When you encounter muddy water in river systems early in the year, the best advice is to try and avoid it. Sometimes, you can find pockets of cleaner water above incoming tributaries. There are other times when you can get ahead or behind the debris and dirty water by traveling far enough up or down stream. No doubt that muddy water filled with debris is one of springtime walleye fishing’s toughest situations. Put in the work to see if you can avoid it but sometimes you just can’t.
When we can’t find good looking water, there are times when we can still find and catch walleye by making some adjustments. During highwater, don’t be afraid to get off the main channel and target backwater areas outside of the current early in the year. We often find that the visibility often improves as well in some of these backchannel locations. This slack water is often a brief opportunity when the river gets high, but fish will sometimes pile into these locations. A back eddy or some type of current seam will make these locations better, but current isn’t always necessary. My favorite locations to look for are backwater locations with a depth of at least six feet next to willow or some type of brush where there is a high stem count. Think of the types of bushes or shrubs that deer would eat…that is what you are looking for.
Find this is three to eight feet of water with at least six feet of water next to it and add a little bit of a back eddy, and these locations are walleye magnets during highwater in the spring.

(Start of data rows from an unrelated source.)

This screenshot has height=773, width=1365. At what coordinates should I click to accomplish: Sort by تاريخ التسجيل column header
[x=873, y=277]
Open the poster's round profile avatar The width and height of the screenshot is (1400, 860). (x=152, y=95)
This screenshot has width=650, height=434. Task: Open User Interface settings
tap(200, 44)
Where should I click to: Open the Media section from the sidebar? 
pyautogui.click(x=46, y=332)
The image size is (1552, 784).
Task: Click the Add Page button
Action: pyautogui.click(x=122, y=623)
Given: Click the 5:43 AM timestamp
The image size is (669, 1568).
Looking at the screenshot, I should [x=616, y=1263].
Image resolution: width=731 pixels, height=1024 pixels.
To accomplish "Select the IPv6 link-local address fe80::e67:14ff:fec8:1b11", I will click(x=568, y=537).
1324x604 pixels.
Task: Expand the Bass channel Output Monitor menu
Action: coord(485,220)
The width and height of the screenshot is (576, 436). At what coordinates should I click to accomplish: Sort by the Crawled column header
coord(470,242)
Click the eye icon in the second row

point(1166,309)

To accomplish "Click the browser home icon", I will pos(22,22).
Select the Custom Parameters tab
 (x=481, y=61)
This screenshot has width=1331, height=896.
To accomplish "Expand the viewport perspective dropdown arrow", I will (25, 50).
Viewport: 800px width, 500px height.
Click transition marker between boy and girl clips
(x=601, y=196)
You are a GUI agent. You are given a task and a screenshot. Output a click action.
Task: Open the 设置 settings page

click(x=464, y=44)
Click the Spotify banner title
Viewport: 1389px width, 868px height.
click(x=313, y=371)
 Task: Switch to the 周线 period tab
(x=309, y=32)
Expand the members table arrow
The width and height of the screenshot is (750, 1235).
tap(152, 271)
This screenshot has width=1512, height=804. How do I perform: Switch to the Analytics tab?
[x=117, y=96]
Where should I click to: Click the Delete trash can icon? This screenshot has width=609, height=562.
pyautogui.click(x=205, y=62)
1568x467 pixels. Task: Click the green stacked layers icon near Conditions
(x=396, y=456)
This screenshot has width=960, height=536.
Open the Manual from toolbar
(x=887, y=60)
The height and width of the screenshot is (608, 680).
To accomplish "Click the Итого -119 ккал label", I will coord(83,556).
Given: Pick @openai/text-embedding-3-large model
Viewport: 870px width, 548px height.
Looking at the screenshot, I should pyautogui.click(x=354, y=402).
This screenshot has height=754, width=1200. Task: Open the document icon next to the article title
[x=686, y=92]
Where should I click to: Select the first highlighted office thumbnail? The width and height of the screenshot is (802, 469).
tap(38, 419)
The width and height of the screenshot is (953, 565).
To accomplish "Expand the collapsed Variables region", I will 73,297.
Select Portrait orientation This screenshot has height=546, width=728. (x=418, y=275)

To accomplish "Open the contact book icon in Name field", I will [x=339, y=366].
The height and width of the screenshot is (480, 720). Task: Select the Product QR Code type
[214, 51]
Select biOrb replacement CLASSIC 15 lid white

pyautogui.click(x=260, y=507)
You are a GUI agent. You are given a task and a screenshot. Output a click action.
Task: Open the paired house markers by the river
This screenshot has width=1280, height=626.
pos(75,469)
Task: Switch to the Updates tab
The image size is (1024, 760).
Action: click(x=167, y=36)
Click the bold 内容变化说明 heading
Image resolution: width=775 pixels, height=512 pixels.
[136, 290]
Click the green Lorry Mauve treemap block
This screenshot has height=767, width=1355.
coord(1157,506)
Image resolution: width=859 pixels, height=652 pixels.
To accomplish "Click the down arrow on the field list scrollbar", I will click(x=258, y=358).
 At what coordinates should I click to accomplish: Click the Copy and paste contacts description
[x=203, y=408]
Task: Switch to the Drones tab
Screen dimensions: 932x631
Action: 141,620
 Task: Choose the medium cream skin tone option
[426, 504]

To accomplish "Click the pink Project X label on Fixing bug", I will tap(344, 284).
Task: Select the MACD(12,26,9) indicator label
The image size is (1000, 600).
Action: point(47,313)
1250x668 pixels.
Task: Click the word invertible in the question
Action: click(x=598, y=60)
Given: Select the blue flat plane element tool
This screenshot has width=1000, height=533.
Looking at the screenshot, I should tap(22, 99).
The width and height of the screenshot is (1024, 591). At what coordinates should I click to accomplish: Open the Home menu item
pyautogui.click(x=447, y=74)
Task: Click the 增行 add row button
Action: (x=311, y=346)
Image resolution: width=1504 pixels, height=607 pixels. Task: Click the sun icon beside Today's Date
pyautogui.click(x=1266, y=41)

When the water visibility is less than a foot and visibility is measured in inches, don’t be afraid to go heavier on your jigs and bulk up the profile of the jig with larger soft plastics. In really turbid water, one of my favorite colors is either black or dark purple. When rivers get muddy, something I have had a lot of luck with is slowly dragging jigs upstream or simply hanging the jigs below the boat as we spot locked.
The presentation is often simply dragging and methodical, the snap or cadence is slow and small. Not a lot of snap jigging or lifting the jig off the bottom. Simply drag and hang… you could even put the rod in the rod holder if you want.
I like to oversize the soft plastics in this situation so that also requires to go heavier on the jig to fish the current but something that works well is to combo up soft plastics with a tipped minnow or shiner. I believe the plastic adds some profile and perhaps vibration where these fish can find it better while the minnow adds the taste/ scent component that seems important at times in cold, dirty water. We also add a lot of stinger hooks at times and find stinger hooks important with the plastic/ minnow combo. The key for stinger hooks to work is to keep them free from debris. A little trick that seems to help the tiny treble hooks on a stinger hook get through debris better is to hook the treble on the side of the minnow instead of the top.
Something we also do a lot of when rivers run high and muddy is to anchor or spot lock and basically hang jigs below the boat. It sometimes seems like our best days in these situations are when we can sit on key locations and hit waves of fish as they move by. We simply sit in one spot and run traffic. When identifying these locations, use your side imaging. You will be able to watch the fish move through.
Normally when spot locked with side imaging, you simply cast to where you see fish swimming through but when water visibility gets poor, I find for some reason that I have to often anchor and fish vertically on the fish. If you see fish passing to the side, move the boat and hang the jigs over the side. When you are anchored or spot locked, fish on side imaging will look like small worms crawling up across the screen.
Poor visibility makes river walleye fishing tougher in the spring but what also makes fishing tough is a lot of debris floating downstream. I have a little theory about walleyes just from my own observations. Walleye absolutely hate anything touching or bumping into them. Have you ever noticed how you can have a pike in your live well and you can touch the fish and they just seem to lay in the live well?
Have you ever noticed walleye in a live well and how hyper they are where you just hit them on the back with your finger and they try to swim out of the live well? Some fish like pike and bass don’t seem as sensitive to something touching them whereas walleye seem very sensitive. It just seems like debris hitting the face of walleyes and getting into their gill rakers is something they hate. Debris will absolutely ruin spots.
If you see a lot of debris in the water tumbling downstream, move around and try to find the right flow and circumstances to get out of the debris. Floating debris is fine but submerged stuff will kill you. The higher the water and the more debris, look for the backwater areas, marshes or sloughs that are connected to the river.
By far the most important variable we keep an eye on each spring. We avoid some of these factors whenever possible and when we can’t avoid, we try to make some of these simple adjustments and find that some of these adjustments are really important for catching walleye in these situations.